#### [EXERCISE DIRECTIONS]
From the line with "The height and width of the screenshot is (238, 339)." to the final line of the records, reproduce every line exactly and only those lines.

#### [MATERIAL SUPPLIED]
>>>>

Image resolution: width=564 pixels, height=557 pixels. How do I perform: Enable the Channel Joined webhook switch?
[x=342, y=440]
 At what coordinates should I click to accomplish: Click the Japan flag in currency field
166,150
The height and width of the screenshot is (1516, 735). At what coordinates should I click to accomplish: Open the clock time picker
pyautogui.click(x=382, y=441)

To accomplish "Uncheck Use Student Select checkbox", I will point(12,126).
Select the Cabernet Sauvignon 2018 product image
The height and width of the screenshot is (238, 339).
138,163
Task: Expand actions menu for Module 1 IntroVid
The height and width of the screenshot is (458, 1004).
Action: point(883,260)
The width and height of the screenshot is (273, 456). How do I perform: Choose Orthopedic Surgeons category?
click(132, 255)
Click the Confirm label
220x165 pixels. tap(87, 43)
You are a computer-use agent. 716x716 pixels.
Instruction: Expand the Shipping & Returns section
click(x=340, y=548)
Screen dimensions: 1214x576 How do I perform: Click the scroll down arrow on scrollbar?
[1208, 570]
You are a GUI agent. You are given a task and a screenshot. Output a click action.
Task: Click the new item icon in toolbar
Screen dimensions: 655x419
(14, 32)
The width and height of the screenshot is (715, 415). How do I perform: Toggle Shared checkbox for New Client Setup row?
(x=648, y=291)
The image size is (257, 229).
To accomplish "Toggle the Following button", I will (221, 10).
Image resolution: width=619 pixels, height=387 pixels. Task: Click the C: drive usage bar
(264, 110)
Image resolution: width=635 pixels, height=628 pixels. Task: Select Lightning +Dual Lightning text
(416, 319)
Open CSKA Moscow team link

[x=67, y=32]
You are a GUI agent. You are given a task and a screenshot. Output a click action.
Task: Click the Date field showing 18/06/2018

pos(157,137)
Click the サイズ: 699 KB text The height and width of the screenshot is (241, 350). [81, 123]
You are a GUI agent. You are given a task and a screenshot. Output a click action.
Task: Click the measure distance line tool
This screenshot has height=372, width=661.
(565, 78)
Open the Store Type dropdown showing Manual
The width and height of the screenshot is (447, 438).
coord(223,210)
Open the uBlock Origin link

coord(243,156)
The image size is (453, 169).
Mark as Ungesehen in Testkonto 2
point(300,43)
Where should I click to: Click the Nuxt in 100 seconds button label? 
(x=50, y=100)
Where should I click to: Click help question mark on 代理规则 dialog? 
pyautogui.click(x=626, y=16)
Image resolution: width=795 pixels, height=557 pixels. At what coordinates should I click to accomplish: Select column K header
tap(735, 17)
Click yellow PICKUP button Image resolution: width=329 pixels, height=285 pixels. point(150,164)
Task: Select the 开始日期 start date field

<<<<

#### [YOUR SOLUTION]
The height and width of the screenshot is (238, 339).
138,163
Task: Expand actions menu for Module 1 IntroVid
The height and width of the screenshot is (458, 1004).
Action: point(883,260)
The width and height of the screenshot is (273, 456). How do I perform: Choose Orthopedic Surgeons category?
click(132, 255)
Click the Confirm label
220x165 pixels. tap(87, 43)
You are a computer-use agent. 716x716 pixels.
Instruction: Expand the Shipping & Returns section
click(x=340, y=548)
Screen dimensions: 1214x576 How do I perform: Click the scroll down arrow on scrollbar?
[1208, 570]
You are a GUI agent. You are given a task and a screenshot. Output a click action.
Task: Click the new item icon in toolbar
Screen dimensions: 655x419
(14, 32)
The width and height of the screenshot is (715, 415). How do I perform: Toggle Shared checkbox for New Client Setup row?
(x=648, y=291)
The image size is (257, 229).
To accomplish "Toggle the Following button", I will (221, 10).
Image resolution: width=619 pixels, height=387 pixels. Task: Click the C: drive usage bar
(264, 110)
Image resolution: width=635 pixels, height=628 pixels. Task: Select Lightning +Dual Lightning text
(416, 319)
Open CSKA Moscow team link

[x=67, y=32]
You are a GUI agent. You are given a task and a screenshot. Output a click action.
Task: Click the Date field showing 18/06/2018

pos(157,137)
Click the サイズ: 699 KB text The height and width of the screenshot is (241, 350). [81, 123]
You are a GUI agent. You are given a task and a screenshot. Output a click action.
Task: Click the measure distance line tool
This screenshot has height=372, width=661.
(565, 78)
Open the Store Type dropdown showing Manual
The width and height of the screenshot is (447, 438).
coord(223,210)
Open the uBlock Origin link

coord(243,156)
The image size is (453, 169).
Mark as Ungesehen in Testkonto 2
point(300,43)
Where should I click to: Click the Nuxt in 100 seconds button label? 
(x=50, y=100)
Where should I click to: Click help question mark on 代理规则 dialog? 
pyautogui.click(x=626, y=16)
Image resolution: width=795 pixels, height=557 pixels. At what coordinates should I click to accomplish: Select column K header
tap(735, 17)
Click yellow PICKUP button Image resolution: width=329 pixels, height=285 pixels. point(150,164)
Task: Select the 开始日期 start date field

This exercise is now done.